Ans 4 1. The client should avoid alcohol to prevent further liver damage and promote healing. 2. Rest is needed for healing of the liver and to promote optimum immune function. 3. Clients with hepatitis need increased caloric intake, so this is a good statement. 4. The client needs to understand some types of cough syrup have alcohol and all alcohol must be avoided to prevent further injury to the liver; therefore, this statement requires intervention.

Which outcome should the nurse identify for the client scheduled to have a cholecystectomy? 1. Decreased pain management. 2. Ambulate first day postoperative. 3. No break in skin integrity. 4. Knowledge of postoperative care.

Ans 4 1. The expected outcome is pain control for both preoperative and postoperative care. 2. Postoperative care includes ambulation. 3. Prevention of an additional impaired skin integrity is a desired postoperative out-come. The incision would be a break in skin integrity. 4. This would be an expected outcome for the client scheduled for surgery.
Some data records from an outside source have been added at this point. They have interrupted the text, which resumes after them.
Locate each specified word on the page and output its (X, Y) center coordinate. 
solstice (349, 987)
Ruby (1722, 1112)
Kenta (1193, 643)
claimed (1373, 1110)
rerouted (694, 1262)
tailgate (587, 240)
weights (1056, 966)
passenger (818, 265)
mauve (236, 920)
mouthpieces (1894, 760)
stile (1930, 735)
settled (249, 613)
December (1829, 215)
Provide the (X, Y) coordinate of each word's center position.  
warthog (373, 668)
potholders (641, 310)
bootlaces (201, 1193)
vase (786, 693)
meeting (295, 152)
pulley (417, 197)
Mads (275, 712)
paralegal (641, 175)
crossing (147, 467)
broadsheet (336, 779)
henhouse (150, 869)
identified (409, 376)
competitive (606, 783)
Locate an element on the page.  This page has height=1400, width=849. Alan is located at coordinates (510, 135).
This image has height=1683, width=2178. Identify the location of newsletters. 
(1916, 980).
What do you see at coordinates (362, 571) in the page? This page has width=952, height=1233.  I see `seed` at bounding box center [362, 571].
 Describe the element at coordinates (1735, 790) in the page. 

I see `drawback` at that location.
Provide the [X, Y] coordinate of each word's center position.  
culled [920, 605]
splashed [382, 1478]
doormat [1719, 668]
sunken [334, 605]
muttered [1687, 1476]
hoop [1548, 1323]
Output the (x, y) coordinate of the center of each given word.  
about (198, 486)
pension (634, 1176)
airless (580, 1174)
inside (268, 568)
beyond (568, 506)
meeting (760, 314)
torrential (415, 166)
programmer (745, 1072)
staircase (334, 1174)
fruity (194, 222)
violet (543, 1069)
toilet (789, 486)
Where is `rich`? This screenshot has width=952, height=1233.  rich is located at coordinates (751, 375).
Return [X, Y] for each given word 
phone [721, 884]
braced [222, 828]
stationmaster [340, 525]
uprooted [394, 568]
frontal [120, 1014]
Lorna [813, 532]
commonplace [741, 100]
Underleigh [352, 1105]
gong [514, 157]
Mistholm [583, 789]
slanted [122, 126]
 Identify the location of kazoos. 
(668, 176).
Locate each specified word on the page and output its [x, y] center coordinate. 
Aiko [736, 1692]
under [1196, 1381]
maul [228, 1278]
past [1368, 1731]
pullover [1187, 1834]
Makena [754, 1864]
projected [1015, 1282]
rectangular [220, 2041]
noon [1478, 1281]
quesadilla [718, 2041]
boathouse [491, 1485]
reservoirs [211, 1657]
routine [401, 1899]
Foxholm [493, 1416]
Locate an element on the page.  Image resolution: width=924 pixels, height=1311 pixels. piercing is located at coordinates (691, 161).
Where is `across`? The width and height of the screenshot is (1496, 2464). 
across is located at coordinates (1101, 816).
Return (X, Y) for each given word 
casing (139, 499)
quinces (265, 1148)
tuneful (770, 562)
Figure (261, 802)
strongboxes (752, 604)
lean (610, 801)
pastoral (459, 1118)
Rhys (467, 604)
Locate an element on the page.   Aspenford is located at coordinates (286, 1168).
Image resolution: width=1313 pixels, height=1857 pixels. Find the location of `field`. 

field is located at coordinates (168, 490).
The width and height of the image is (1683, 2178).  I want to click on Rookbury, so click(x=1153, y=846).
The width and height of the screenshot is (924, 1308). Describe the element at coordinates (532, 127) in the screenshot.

This indicates preoperative teaching has been effective.

The nurse is preparing to hang a new bag of total parental nutrition for a client with an abdominal perineal resection. The bag has 1,500 mL of 50% dextrose, 10 mL of trace elements, 20 mL of multivitamins, 20 mL of potassium chloride, and 500 mL of lipids. The bag is to infuse over the next 24 hours. At what rate should the nurse set the pump?

85 mL/hr. First determine the total amount to be infused over 24 hours: 1500 + 500 + 20 + 20 = 2,040 mL over 24 hours. Then, determine the rate per hour:2,040 ÷ 24 = 85 mL/hr.